EXERCISE BRIEF
From the records, pick out and copy each line containing "click".

INPUT FOR THIS TASK
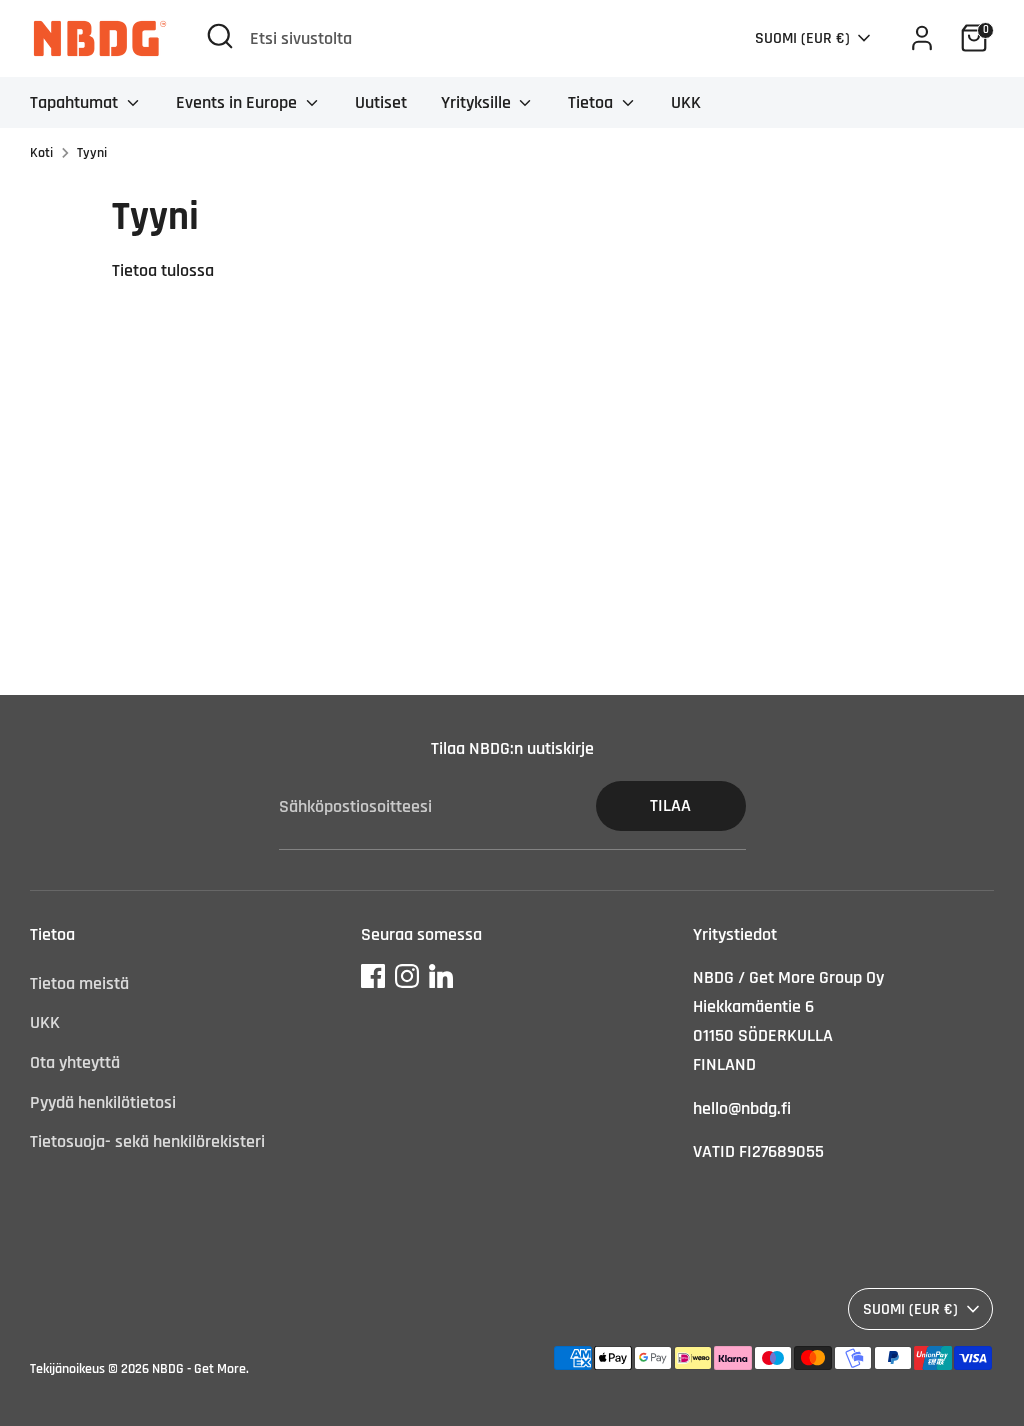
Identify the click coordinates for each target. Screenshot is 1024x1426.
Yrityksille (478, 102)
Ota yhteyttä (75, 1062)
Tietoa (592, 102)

==

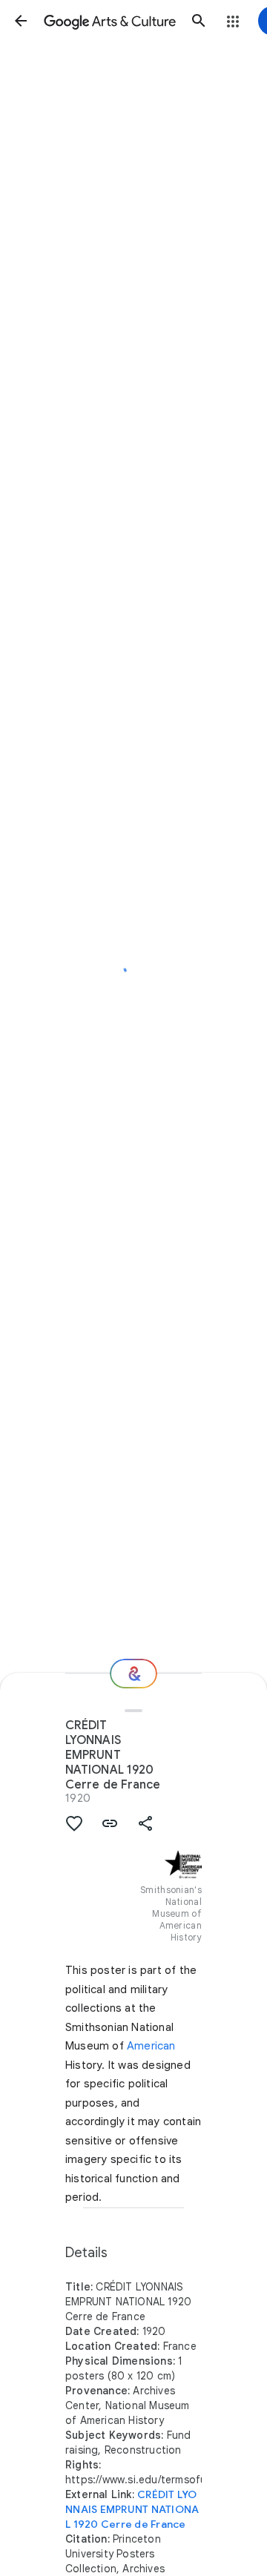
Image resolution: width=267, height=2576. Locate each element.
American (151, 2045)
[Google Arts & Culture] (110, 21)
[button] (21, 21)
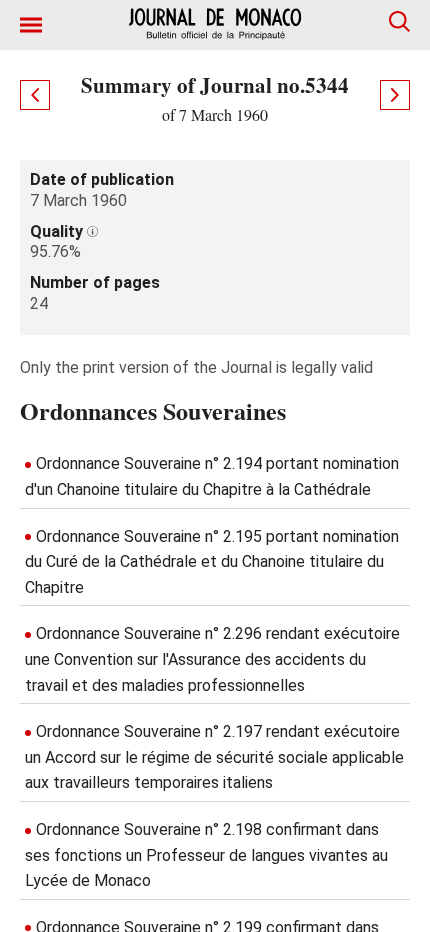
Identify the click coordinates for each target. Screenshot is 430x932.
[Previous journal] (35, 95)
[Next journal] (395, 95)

ANSWER BOX
Identify the click coordinates for each target. Screenshot is 1024x1426.
Identify the click coordinates for each target. Screenshot is 430x932.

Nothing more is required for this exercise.